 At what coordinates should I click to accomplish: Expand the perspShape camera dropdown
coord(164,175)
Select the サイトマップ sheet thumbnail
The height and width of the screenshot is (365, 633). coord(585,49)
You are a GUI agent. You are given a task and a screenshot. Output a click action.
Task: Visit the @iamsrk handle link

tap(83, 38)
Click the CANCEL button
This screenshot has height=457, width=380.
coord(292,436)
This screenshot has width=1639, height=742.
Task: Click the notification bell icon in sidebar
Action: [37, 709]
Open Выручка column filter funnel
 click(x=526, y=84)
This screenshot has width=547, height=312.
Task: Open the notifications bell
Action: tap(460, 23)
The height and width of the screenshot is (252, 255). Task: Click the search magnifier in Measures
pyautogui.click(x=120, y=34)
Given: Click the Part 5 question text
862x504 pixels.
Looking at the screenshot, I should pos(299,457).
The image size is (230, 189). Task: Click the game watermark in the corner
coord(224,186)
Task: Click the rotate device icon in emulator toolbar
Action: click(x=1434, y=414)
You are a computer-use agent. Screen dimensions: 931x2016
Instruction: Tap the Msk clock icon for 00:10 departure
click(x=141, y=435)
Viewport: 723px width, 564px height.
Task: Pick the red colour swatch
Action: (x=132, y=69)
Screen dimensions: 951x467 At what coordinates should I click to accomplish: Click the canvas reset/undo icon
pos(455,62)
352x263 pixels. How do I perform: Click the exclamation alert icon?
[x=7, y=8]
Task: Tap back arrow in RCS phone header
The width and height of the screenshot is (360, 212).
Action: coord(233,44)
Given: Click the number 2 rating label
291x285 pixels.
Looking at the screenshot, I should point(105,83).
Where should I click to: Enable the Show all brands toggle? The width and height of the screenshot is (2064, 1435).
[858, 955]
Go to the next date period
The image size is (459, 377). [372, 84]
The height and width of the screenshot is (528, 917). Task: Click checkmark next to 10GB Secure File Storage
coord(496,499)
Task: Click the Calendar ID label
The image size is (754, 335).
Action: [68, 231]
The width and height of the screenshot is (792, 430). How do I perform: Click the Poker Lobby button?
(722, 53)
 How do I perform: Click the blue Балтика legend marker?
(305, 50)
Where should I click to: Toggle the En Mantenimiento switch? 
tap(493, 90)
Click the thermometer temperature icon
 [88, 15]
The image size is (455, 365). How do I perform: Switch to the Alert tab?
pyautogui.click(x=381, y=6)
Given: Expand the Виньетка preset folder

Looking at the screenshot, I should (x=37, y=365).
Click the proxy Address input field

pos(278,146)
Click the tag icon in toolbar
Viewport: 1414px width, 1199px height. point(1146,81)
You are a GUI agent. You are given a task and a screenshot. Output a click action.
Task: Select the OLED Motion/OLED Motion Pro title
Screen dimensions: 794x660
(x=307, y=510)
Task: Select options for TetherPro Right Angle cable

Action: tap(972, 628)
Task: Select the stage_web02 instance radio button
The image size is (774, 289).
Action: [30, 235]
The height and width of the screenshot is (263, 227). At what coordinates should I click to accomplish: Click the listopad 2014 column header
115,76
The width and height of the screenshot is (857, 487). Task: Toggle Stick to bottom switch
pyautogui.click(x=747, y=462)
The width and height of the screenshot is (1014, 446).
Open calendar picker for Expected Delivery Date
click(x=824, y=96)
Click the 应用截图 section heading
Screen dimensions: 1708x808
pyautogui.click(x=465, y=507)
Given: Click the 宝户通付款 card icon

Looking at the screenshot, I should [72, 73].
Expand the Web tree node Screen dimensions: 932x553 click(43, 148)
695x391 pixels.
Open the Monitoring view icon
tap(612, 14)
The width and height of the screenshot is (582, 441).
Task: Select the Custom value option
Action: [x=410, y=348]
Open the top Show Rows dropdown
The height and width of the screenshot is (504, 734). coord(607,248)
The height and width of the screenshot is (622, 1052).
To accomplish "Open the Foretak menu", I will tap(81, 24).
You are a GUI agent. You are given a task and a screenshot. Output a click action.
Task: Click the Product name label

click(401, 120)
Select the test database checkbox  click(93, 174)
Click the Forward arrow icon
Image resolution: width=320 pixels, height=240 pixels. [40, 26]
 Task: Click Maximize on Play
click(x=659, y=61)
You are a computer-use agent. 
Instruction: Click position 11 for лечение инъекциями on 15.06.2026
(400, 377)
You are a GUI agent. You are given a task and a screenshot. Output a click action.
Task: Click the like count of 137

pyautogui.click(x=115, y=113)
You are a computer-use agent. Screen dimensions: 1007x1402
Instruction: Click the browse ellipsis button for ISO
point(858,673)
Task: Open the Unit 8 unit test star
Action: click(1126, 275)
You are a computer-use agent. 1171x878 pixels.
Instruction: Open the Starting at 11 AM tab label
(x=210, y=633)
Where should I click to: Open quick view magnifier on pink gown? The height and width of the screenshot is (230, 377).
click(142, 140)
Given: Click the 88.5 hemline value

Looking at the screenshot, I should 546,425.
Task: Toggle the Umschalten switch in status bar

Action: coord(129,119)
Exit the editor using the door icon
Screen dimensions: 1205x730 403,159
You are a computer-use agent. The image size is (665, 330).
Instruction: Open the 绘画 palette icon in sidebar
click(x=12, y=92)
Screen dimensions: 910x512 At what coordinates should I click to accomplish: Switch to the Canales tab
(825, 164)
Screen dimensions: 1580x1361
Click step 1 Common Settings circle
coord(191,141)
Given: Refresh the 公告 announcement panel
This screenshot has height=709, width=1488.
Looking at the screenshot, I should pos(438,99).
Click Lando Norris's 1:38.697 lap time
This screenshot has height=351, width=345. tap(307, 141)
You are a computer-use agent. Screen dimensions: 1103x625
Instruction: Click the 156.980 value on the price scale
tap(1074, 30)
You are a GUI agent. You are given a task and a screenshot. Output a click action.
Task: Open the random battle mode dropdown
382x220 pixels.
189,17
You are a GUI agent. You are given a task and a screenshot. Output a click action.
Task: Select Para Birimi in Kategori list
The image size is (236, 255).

────

Identify each line in the entries above that contains the word "header", and copy those lines. Case counts.

— Solution for this exercise —
Task: Tap back arrow in RCS phone header
The height and width of the screenshot is (263, 227). At what coordinates should I click to accomplish: Click the listopad 2014 column header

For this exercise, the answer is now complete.